Want to Become a Better Writer? Read.

Photo by Nong Vang on Unsplash

The crescent moon was too thin to shine through my bedroom window that night. The white light from my laptop shone brightly, its artificial rays nearly blinding me. I stared hard on my blank Word document, waiting for my brain to perform a miracle so I could write elegant prose.

Instead, I got a few jumbled sentences that made no sense. The sentences looked shyly at me, unabashed. I wanted to punch them. Giving up, I close my laptop and shove it in my backpack. I toss and turn, wondering why it so hard to write today.

The next day, I position my laptop on top of my thighs and log into WordPress. This time, I was determined to write something good.

In less than two hours, almost mechanically, I write out four posts, all written to perfection. Even after checking each for grammatical errors, the errors were so minimal — my readers wouldn’t have noticed them.

And then, it hit me — I did one thing differently now than I did yesterday. And the one thing was: I read a book.

If you don’t have the time to read, you don’t have the time or the tools to write.

-Stephen King

When I read Stephen King’s book On Writing, this sentence was one I hated with a passion.

I didn’t want to accept that I wouldn’t be able to write well if I didn’t take the time to read.

It was time to make some sacrifices

Everything comes with a price, and writing is certainly is one of them. I had to decide if I truly wanted to write. To do so, I needed to set aside time to read. This meant spending less time going out and more time alone.

One thing that was common with writers, famous or not, was that they were loners, spending most of their days at home, alone with their thoughts.

Biography after biography made it clear that all writers had spent the majority of their lives in solitude, slaving away on their desks to write masterpieces. And instead of complaining, they knew that reading and writing were the only ways to improve their craft.

Is the Cost is Worth It?

Out of everything in life, the one thing that brings me great pride is my writing. It doesn’t matter how many friends I have, how successful I am at work, or how well I cook — nothing beats a well-written post.
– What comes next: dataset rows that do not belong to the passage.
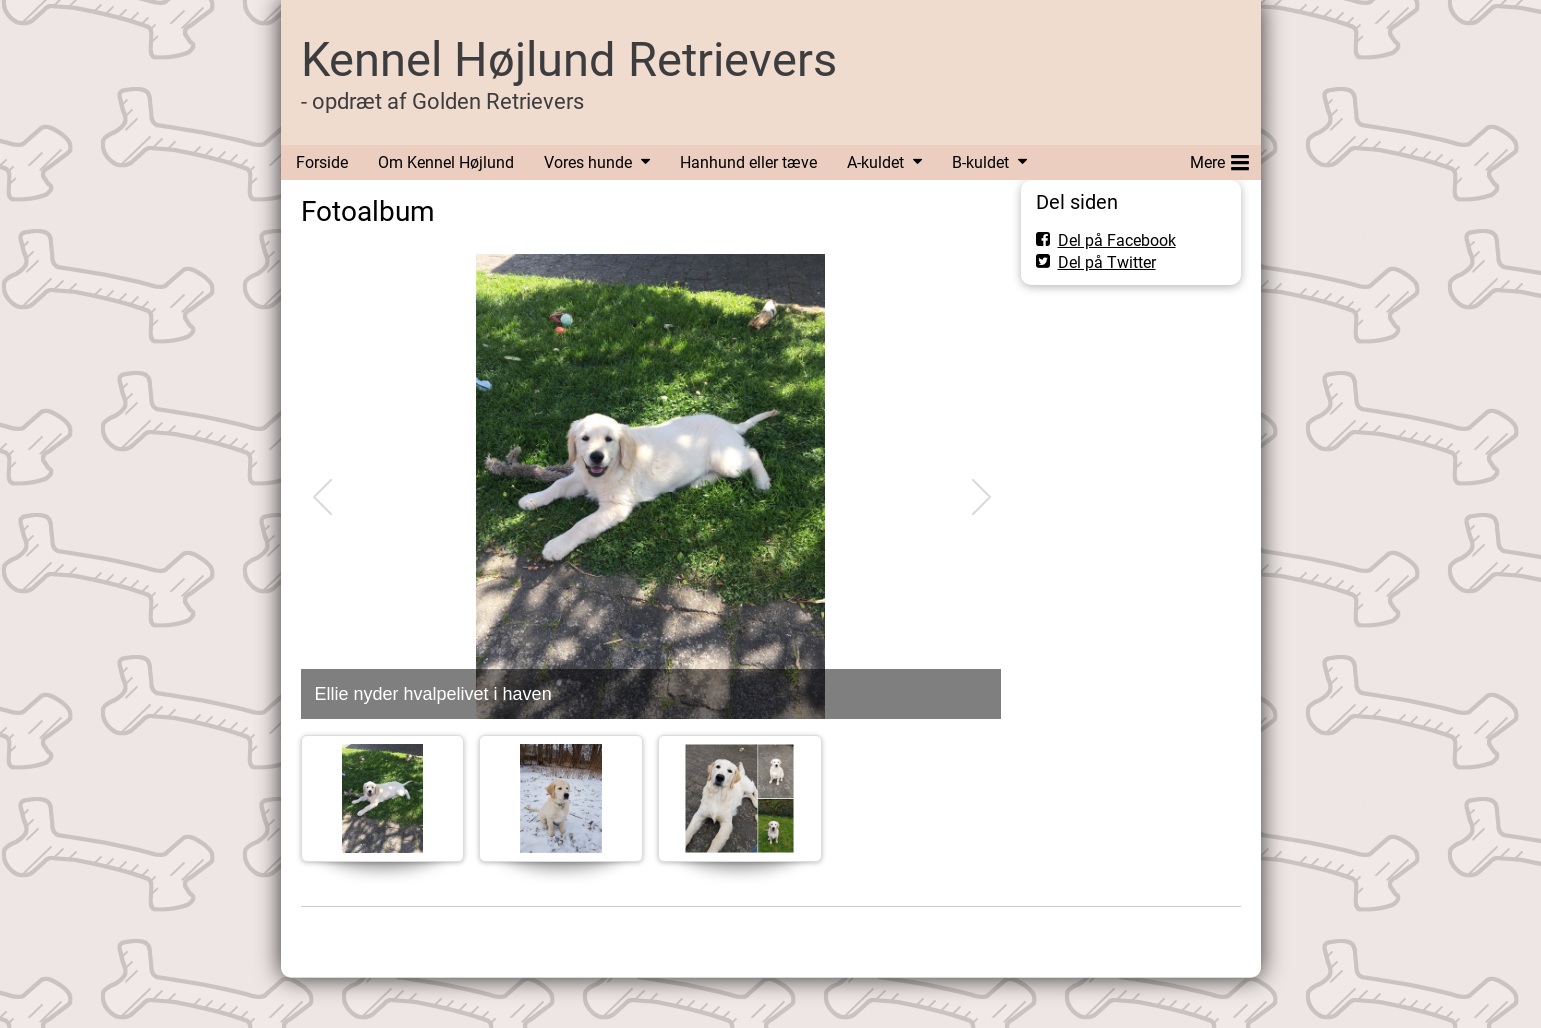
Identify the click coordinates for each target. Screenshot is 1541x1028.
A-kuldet (875, 162)
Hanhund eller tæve (748, 162)
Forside (322, 162)
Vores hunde (588, 162)
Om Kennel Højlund (446, 162)
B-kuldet (980, 162)
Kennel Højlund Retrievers (569, 59)
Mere (1219, 159)
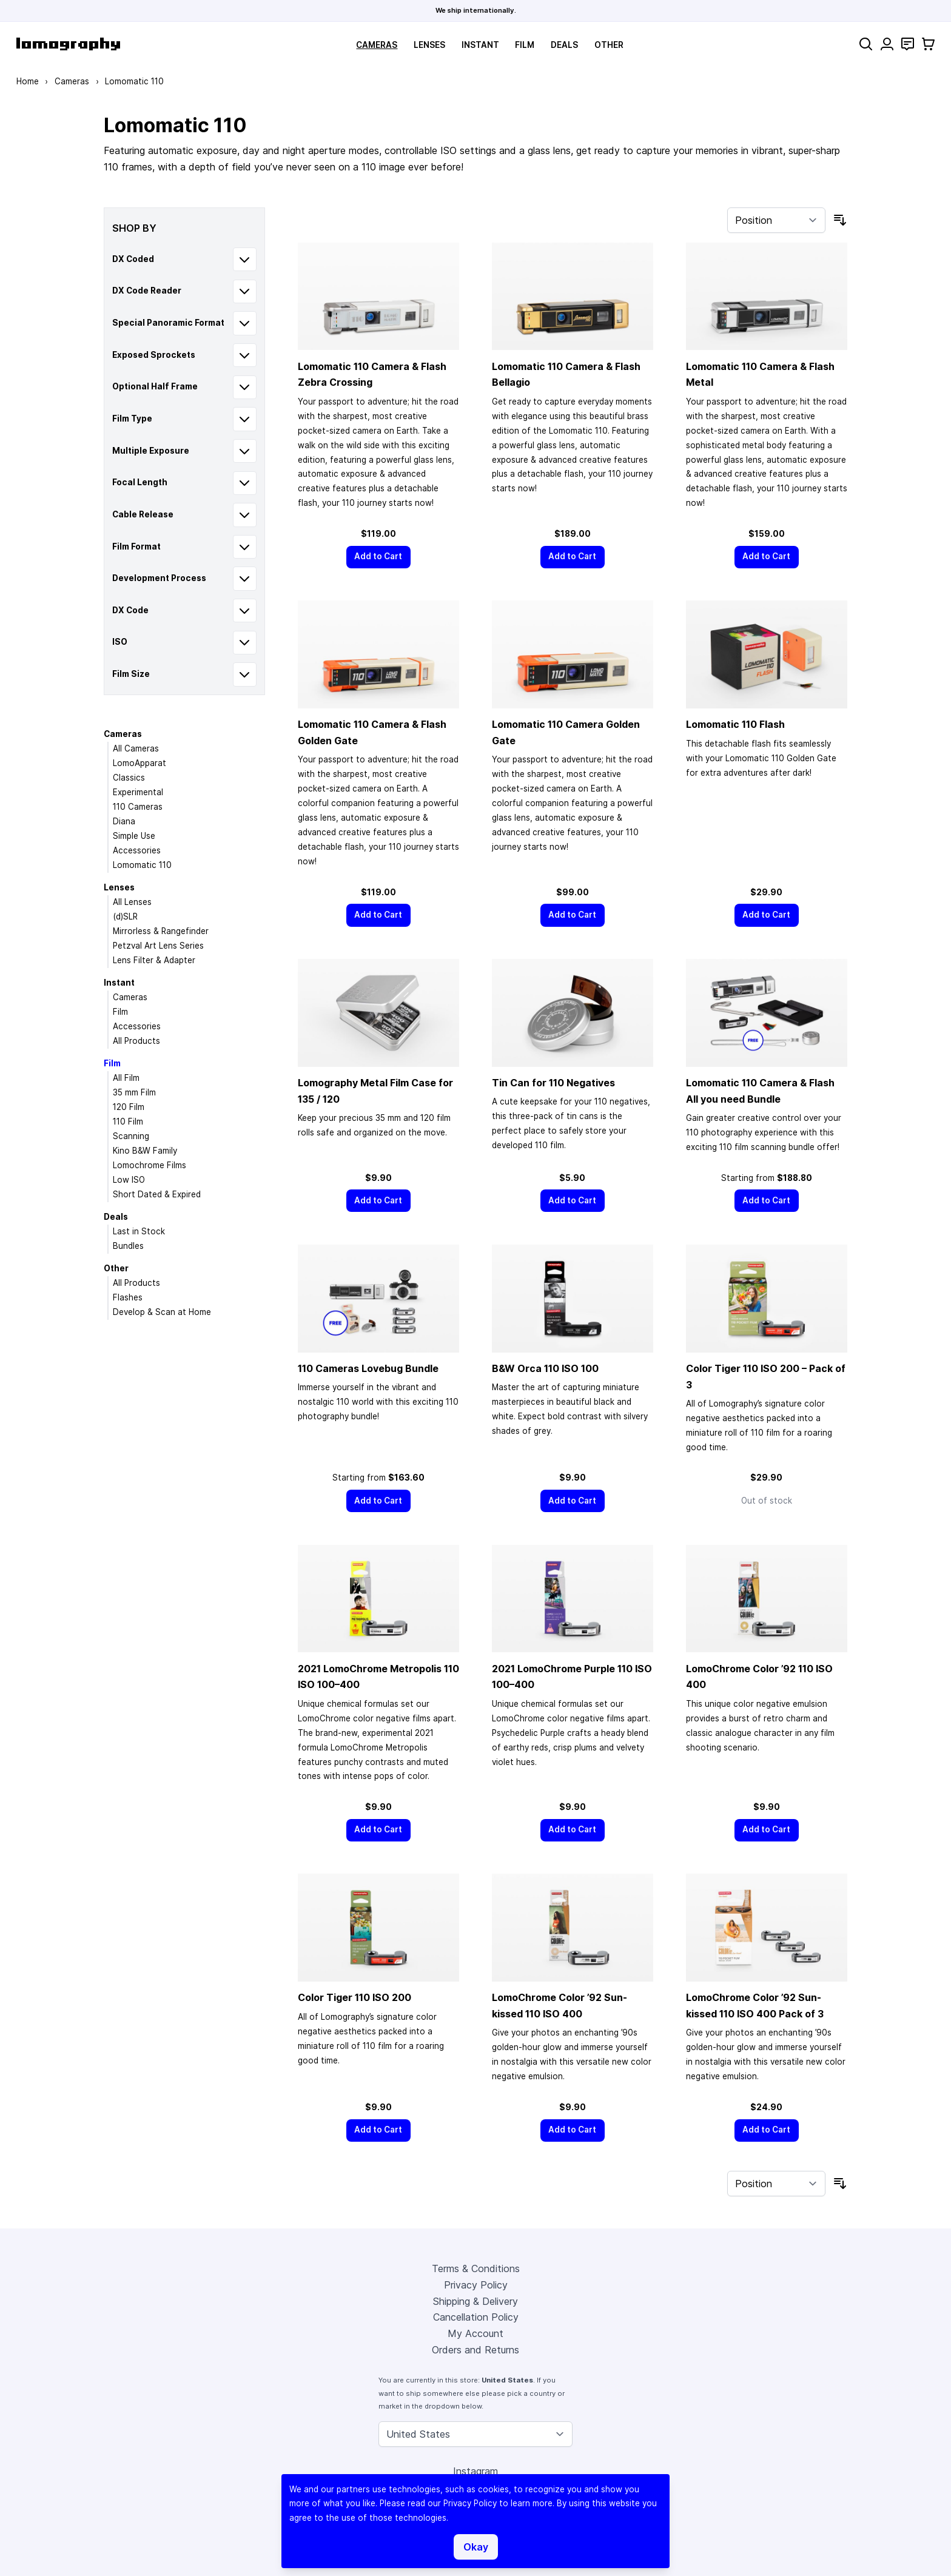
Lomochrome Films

When Stephen King wrote that sentence, he never knew that it would be the sentence all writers would hold above their heads. Stephen knew, just like most people learn at some point in their lives, that just because something is simple, it doesn’t make it easy. It’s easy to tell someone to set aside a few hours every day to read, but how easy is it to implement this? Not easy at all.

Writers write. Dreamers dream.

I just wanted to make this post to remind myself and others that there are thousands of books that teach you how to write better. Thousands. But the wisdom behind each book tells us that we have to sacrifice our time to get what we want. And sometimes, it’s hard to accept.

When my writing gets rusty, I know that it isn’t because I’m tired, hungry, or lazy. It’s because I didn’t oil my brain for months, and the gears are dusty.

It’s time to oil up our brains and get to work.